On The News Agents podcast last Thursday, petrolhead turned farmer of the year Jeremy Clarkson talked about the need for people to pay more for their food so that farmers get a fairer price. But is this the silver bullet that will solve unfairness in the food system?
I don’t think so, because inequality in the food system stretches from unfair prices for farmers, to low wages and precarious jobs for workers across the food supply chain, and the millions of people in the UK living in food poverty.
Just nine supermarkets control over 90 per cent of the UK’s food sales, which are worth about £200 billion per year. Meanwhile, last minute cancellations and unexplained fees on supplier invoices are just some of the supermarkets’ unfair trading practices. This monopoly means farmers have no choice but to accept such extra fees.
On average, farmers only get between eight to 10 per cent of the final price of our food. Simply put, farmers are price-takers and have no negotiating power, leading to the loss of tens of thousands of small and medium farm businesses over recent decades. And this could get worse as new trade deals will undermine British farmers.
The government and others need to step up. Let’s invest in diversifying the UK’s food system, through new infrastructure, partnerships, and start-ups. Having more diverse routes to market would give farmers greater bargaining power.

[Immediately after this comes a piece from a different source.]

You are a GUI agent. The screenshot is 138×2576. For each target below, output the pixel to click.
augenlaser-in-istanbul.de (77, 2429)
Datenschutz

We need stronger fairness regulations and good standards in new trade deals; imported food should meet the same standards that British farmers work to. Plus, the new schemes that pay farmers to do positive things for the environment (Environmental Land Management) need to be properly funded and make sense economically for farm businesses.
Food and farm workers are some of the lowest paid in the UK and these jobs can also be quite precarious, especially for migrant workers. And this is at a time when the UK farming sector is experiencing a huge shortfall of workers. Good pay, conditions, and rights are paramount. The sector, working with government, must find ways to improve this situation.
Food may seem cheap, and farmers might get a rubbish price, but there are millions of people in the UK, one million adults and four million children, living in food poverty. The cost-of-living crisis will push more people into insecurity. For those people, there is no option to pay more.
Ideally, across the wider economy, the real living wage would become the baseline; this would give working people more disposable income to spend on things like food. Equally, Universal Credit must be linked to the true cost-of-living for the same reason.
The UK government should be expanding and funding the Free School Meals programme and the Healthy Start voucher scheme, so that more children and young parents can access healthy food. And all publicly procured food should set an example of paying the true cost of production.
So, we’ve got to challenge the wider issues of the food system. Simply saying that people need to pay more for their food will not solve more of those fundamental problems. What I’m trying to say is like many things, the food system needs transformational change, and that needs to be done with everyone in mind and in a collaborative way.